#### Texte à lire

Le Journal de Savièse du mois de septembre 2025 a publié l’analyse du match de football du 20 septembre dernier de l’équipe du FC Savièse contre l’équipe du CS Romont.
Dans l’article, le journaliste écrit « Sans faire affront à Mendy, Mayi et Barre, les attaquants de couleur, rapides et robustes, l’équipe fanion du Stade St-Germain a perdu de son côté attachant… pour gagner peut-être en efficacité. ». Des photos des joueurs en question viennent soutenir le propos.
Sur le papier, ce ne sont que de simples phrases, que l’on pourrait croire anodines de prime abord. En réalité, un article ciblé et ouvertement raciste.
Pourquoi préciser la couleur de peau de ces joueurs ? Quelle pertinence dans un contexte sportif où seules les performances et l’esprit d’équipe devraient compter ? Aucune.

#### Consigne 1
D'après le texte à lire, contre quelle équipe le FC Savièse a-t-il joué le 20 septembre ?

#### Les données
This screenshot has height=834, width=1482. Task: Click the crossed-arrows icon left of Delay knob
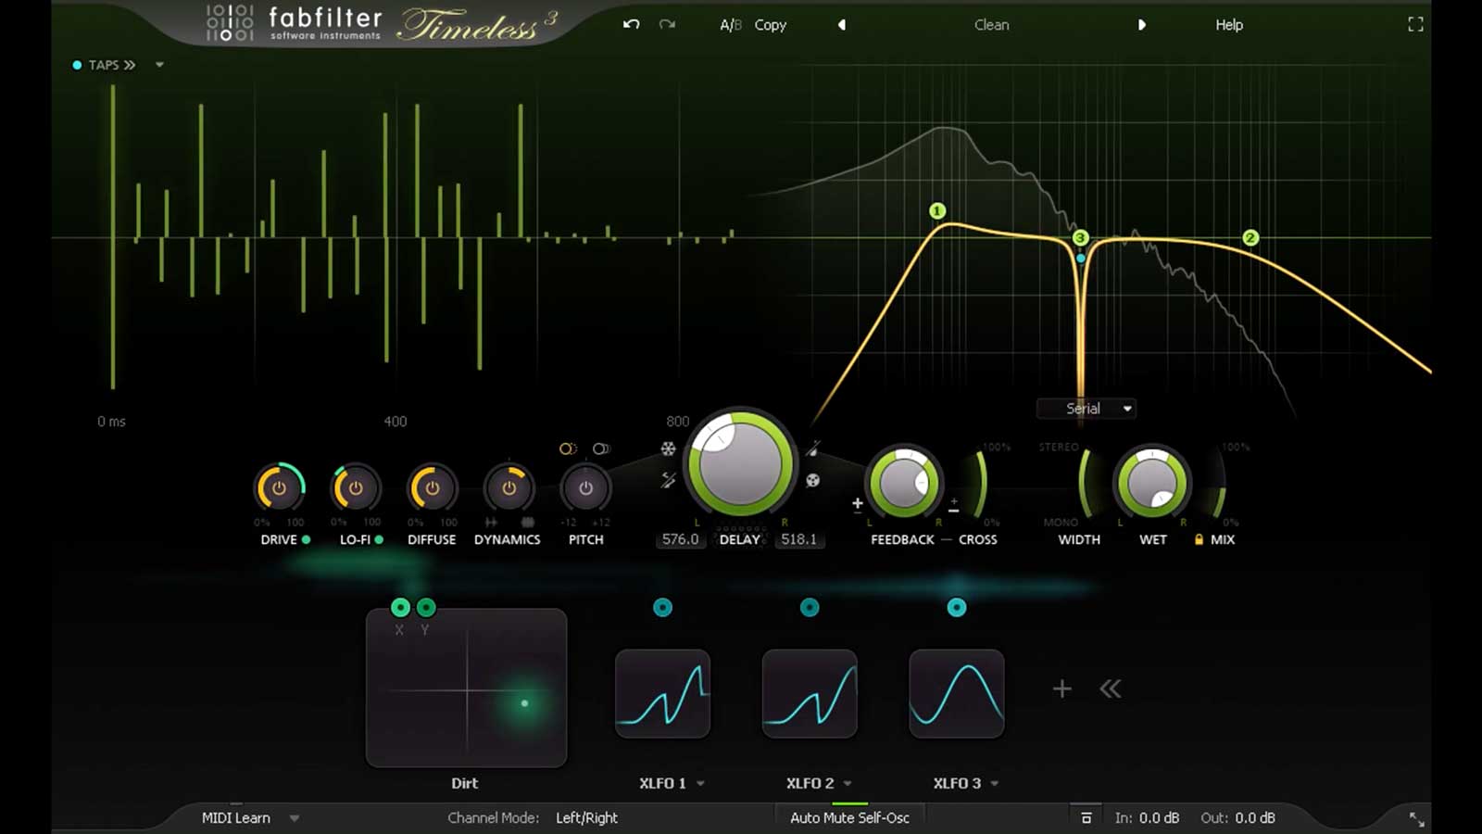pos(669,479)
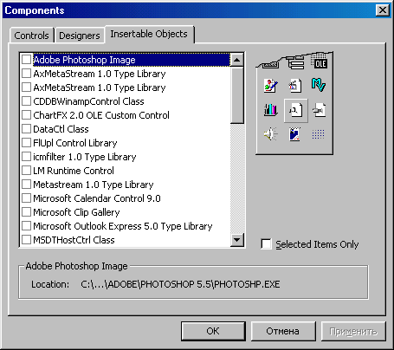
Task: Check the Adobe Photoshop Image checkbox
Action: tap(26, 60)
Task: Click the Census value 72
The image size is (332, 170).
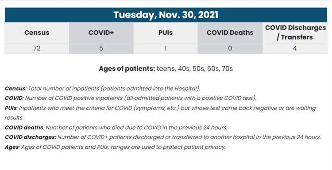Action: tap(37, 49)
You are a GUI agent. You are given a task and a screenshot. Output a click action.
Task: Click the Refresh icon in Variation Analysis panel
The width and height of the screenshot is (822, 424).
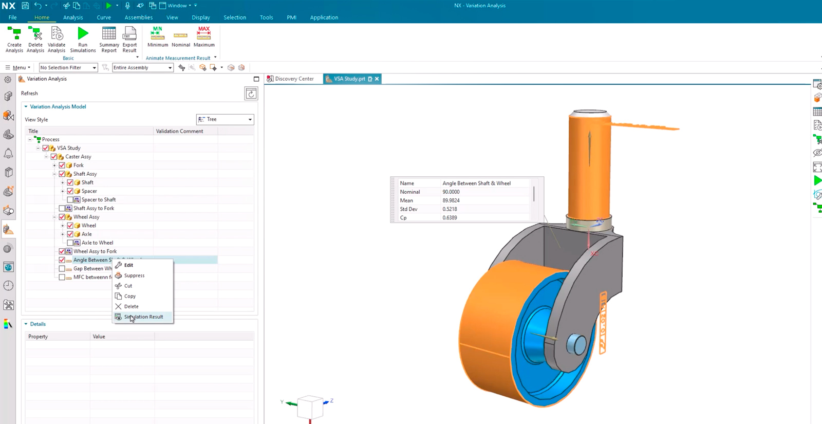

==

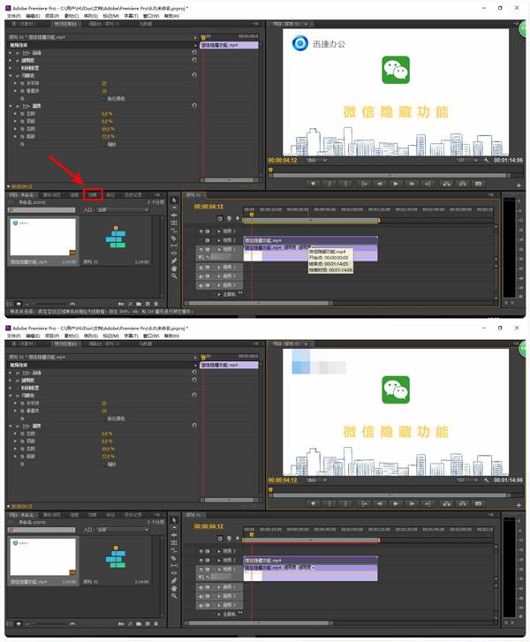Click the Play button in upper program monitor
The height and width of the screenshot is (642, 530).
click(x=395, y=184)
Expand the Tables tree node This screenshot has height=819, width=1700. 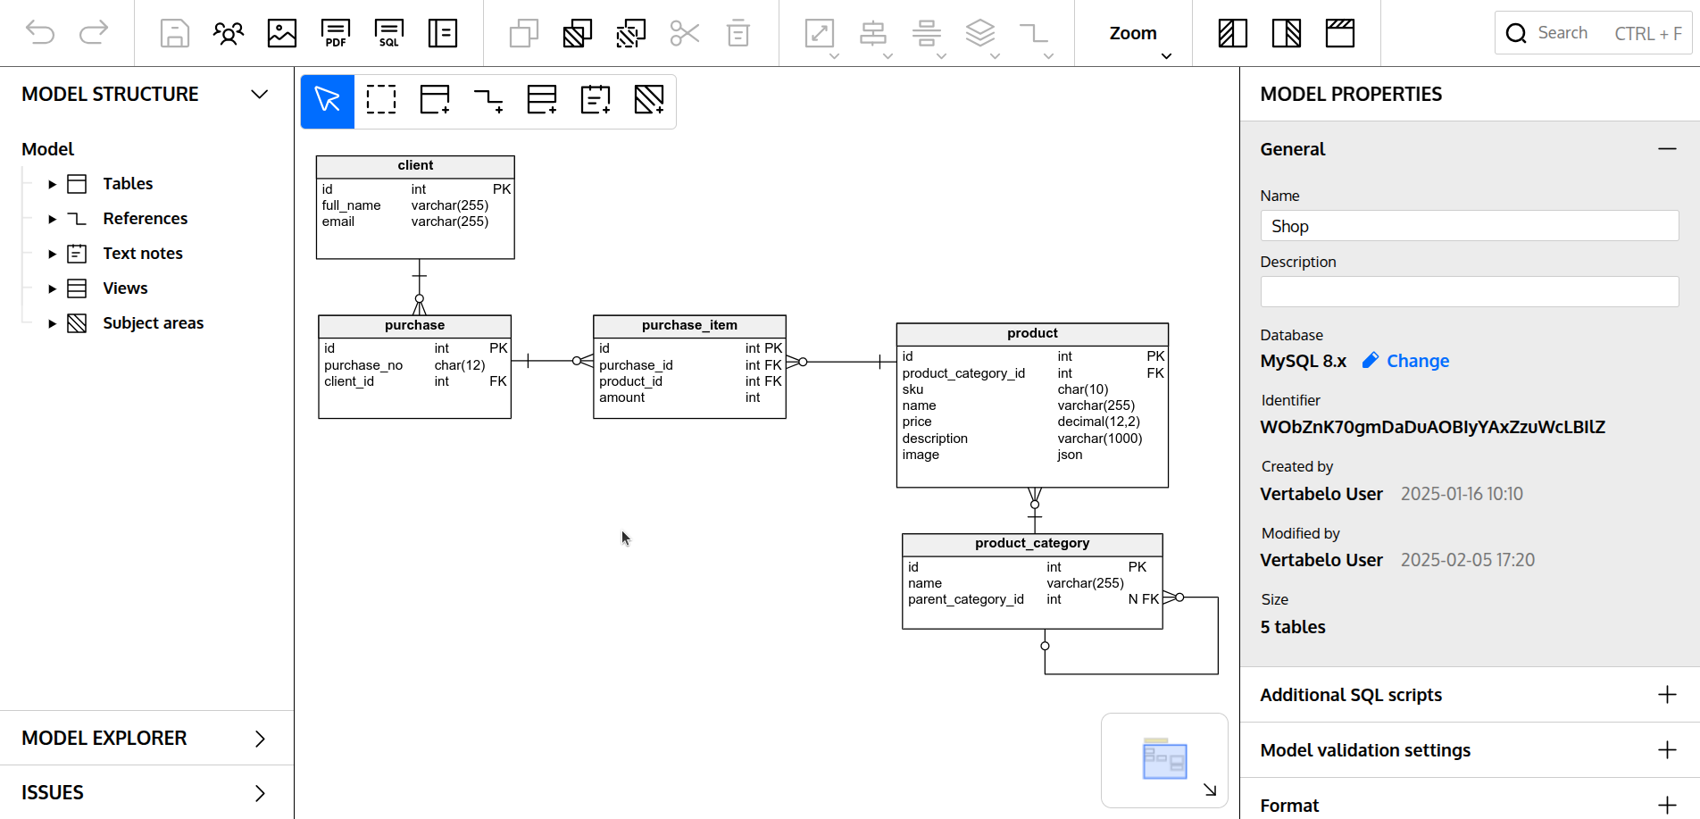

#### Consigne 2
Recopiez sans rien changer les entrées situées entre la ligne qui contient « This screenshot has height=834, width=1482. » et celle qui contient « The width and », ces deux lignes comprises. Omettez les images dans votre réponse.

#### Résultat final 1
Contre le CS Romont.

#### Résultat final 2
This screenshot has height=834, width=1482. Task: Click the crossed-arrows icon left of Delay knob
pos(669,479)
Task: Check the Adobe Photoshop Image checkbox
Action: tap(26, 60)
Task: Click the Census value 72
The image size is (332, 170).
Action: tap(37, 49)
You are a GUI agent. You are given a task and a screenshot. Output a click action.
Task: Click the Refresh icon in Variation Analysis panel
The width and height of the screenshot is (822, 424).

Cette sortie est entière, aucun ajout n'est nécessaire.